Task brief: Scan the lines below for the string "agent" and copy every one that has it.
━━━ Provided data
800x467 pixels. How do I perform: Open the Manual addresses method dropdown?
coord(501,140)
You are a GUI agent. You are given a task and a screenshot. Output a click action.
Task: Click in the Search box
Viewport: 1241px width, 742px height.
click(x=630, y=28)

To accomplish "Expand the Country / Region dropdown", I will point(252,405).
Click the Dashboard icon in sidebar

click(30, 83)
━━━━━━
━━━ Provided data
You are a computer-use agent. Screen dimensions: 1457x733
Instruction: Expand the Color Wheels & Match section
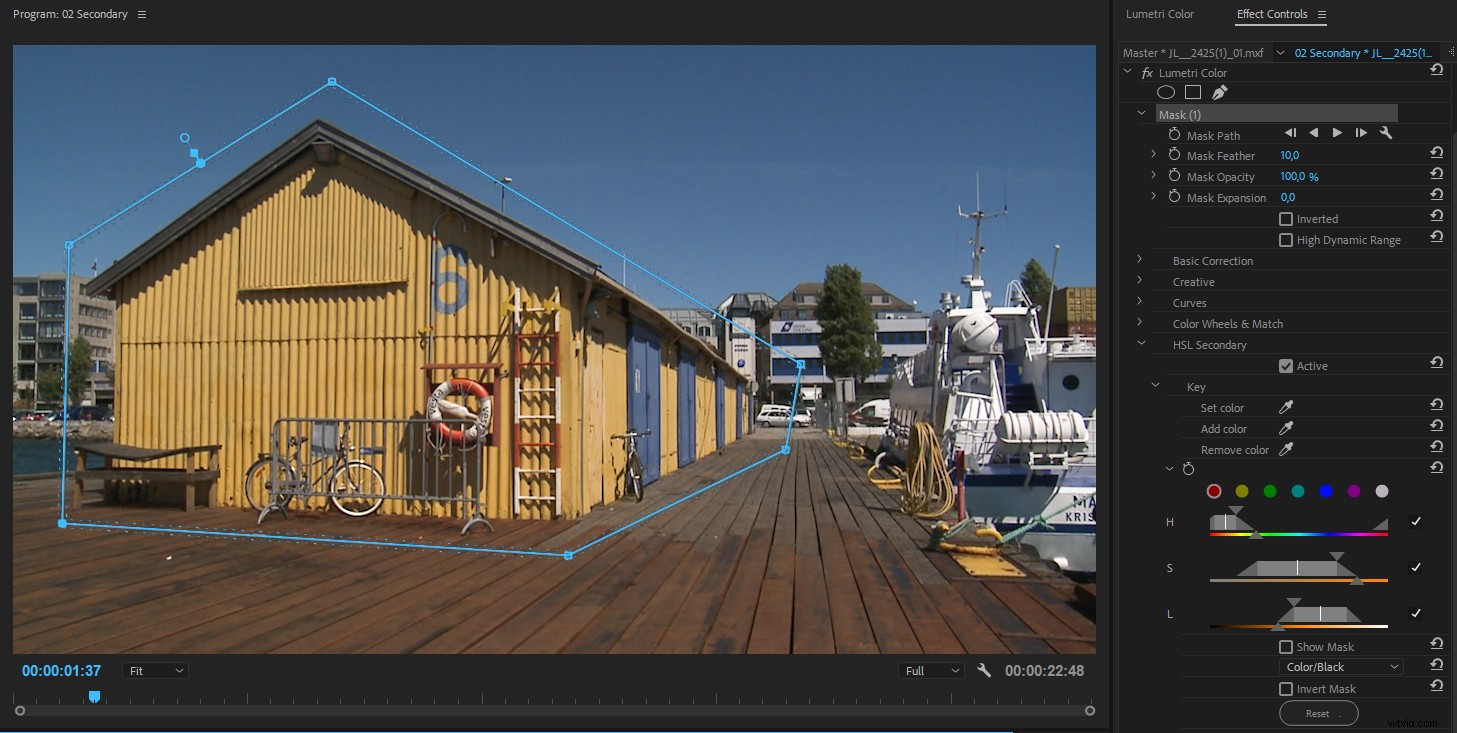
━━━━━━
Answer box:
You are a GUI agent. You are given a task and a screenshot. Output a click action.
You are a computer-use agent. Screen dimensions: 1457x733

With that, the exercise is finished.